What is version control?
Version Control
Version control is a system that records all changes and modifications to files for tracking purposes. Developers also use the term source control or source code management.
The primary goal of any version control system is to keep track of changes. It achieves this by allowing developers access to the entire change history with the ability to revert or roll back to a previous state or point in time.
There are different types of changes, such as:
- adding new files
- modifying or updating files
- deleting files
The version control system is the source of truth across all code, assets, and the team itself.
For developers, especially those working in a team, there are many benefits associated with version control. These include:
- revision history
- identity
- collaboration
- automation
- efficiency
Revision history
Revision history provides a record of all changes in a project. It provides developers with the ability to revert to a stable point in time in cases where code edits cause issues or bugs.

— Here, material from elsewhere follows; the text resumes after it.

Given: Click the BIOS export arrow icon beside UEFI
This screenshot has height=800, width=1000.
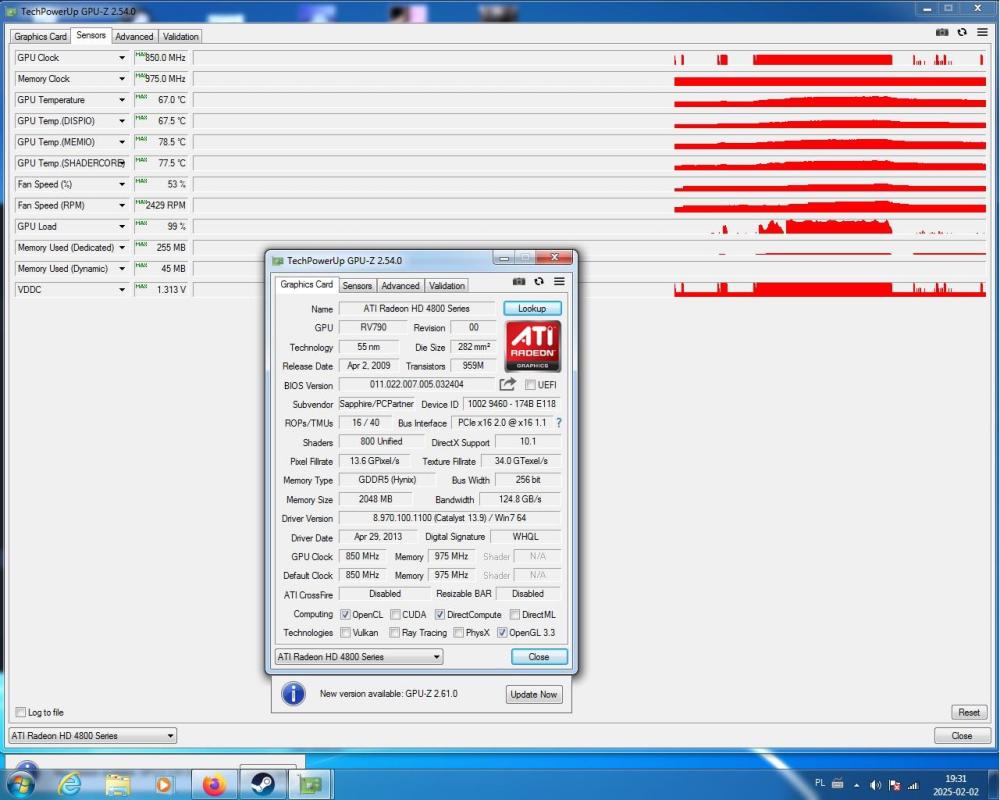Looking at the screenshot, I should click(508, 384).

Keeping a record of changes is great, but it doesn’t have as much value if you don’t know who is responsible for adding or changing a record.
Identity
All changes made are always recorded with the identity of the user that made them.

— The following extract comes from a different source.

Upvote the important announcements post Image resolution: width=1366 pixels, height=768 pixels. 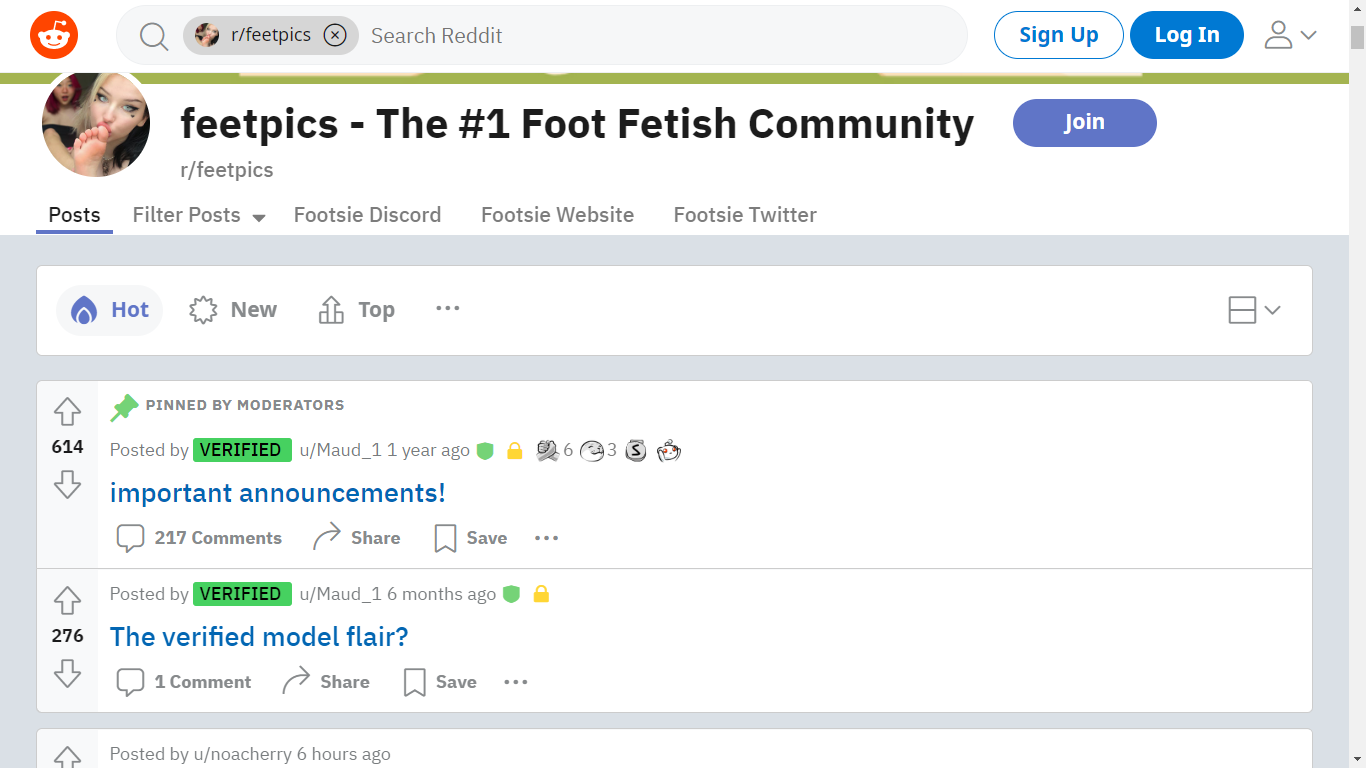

Teams can also analyze the editing, creation, and the deletion of files on the control system.
Another important aspect of a version control system is something called a peer review. Developers working on a task create a peer review once the code is ready for inspection.
- Code inspection
- Code reviewed by others
Peer review
The peer review aims to get other developers on your team to review the code and provide feedback where necessary.
Version control helps keep track of all changes. It plays an integral role in the explosion of development operations, or DevOps, as it’s commonly called.
DevOps
DevOps is a set of practices, philosophies, and tools that increase an organization’s ability to deliver applications or services to a high quality and velocity.
Version control is a key tool in this process, and it is used not only to track all changes but also to aid in software quality release and deployments.
You and your team may work using processes from the agile methodology.
Agile methodology
In an agile process, a team normally plan and execute two weeks of work to complete, which is called an iteration. Each iteration has a list of tasks to complete before the two weeks ends.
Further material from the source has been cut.